The Jobserver is used to ingest data and to execute data profiling or to create sample data on the ingested data. You can ingest data when you register a data source.

It is an application that relies on Apache Spark to perform CPU and memory intensive computations quickly and efficiently. More specifically, the Jobserver acts as an interface between the Data Governance Center service and Spark, sending Spark job execution requests through a REST interface. The Jobserver also provides control over the single Spark jobs and the data used by Spark.

When running a profiling operation, the Jobserver starts a new Java Virtual Machine (JVM), running a Spark Context. The profiling operations are executed within this JVM and returns to the DGC service through the main Jobserver application.

Only one profiling operation can run at a time. If there are several profiling operations, they are queued for execution.

Data storage

The Jobserver must be installed on a dedicated server and is managed by Collibra Console through an agent.

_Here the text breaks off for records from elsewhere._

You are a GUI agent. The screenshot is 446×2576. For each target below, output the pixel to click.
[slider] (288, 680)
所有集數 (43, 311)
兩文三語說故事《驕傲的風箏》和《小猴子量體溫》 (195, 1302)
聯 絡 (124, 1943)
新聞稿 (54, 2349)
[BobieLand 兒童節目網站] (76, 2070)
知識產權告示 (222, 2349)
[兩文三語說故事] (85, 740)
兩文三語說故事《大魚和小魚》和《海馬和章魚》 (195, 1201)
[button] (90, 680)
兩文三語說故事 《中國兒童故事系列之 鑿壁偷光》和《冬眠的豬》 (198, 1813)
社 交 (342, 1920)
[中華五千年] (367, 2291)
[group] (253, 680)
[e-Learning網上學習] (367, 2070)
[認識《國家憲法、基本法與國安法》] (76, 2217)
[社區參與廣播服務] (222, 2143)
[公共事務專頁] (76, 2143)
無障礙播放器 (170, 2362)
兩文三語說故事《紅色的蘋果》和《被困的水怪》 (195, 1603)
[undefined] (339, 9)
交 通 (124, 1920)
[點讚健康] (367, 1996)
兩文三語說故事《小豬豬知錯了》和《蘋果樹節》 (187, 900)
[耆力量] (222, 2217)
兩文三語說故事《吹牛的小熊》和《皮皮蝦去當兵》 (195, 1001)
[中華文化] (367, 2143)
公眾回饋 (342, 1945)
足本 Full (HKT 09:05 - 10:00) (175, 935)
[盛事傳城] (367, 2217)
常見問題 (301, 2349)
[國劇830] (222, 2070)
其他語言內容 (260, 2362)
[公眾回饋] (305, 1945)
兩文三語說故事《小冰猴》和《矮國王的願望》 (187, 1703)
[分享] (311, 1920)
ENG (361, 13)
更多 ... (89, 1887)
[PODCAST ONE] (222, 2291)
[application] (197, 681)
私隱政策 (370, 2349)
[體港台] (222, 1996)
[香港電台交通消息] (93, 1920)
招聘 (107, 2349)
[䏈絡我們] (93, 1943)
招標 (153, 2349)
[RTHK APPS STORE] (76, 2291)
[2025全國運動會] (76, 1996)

The data of the Jobserver service is located in:

  • Linux with root permission: /opt/collibra_data/spark-jobserver
  • Linux without root permission: ~/collibra_data/spark-jobserver
  • Windows: C:\collibra_data\spark-jobserver

It contains the following subfolders:

Directory name

Content

logs All the log files created by the Jobserver service.
data The data used by the Jobserver service during runtime, it does not contain any critical state for the application to maintain.
config The data of the Jobserver memory and CPU usage.
security The public and private keys needed to use SSL encryption when communicating with the Jobserver REST API.

pgsql-data

The data that is stored by the Jobserver service, such as job information and the JAR files to register data sources.

spark-warehouse

The directory where the Spark tables are persisted.

temp-files

The directory to store temporary files during ingestion and profiling jobs.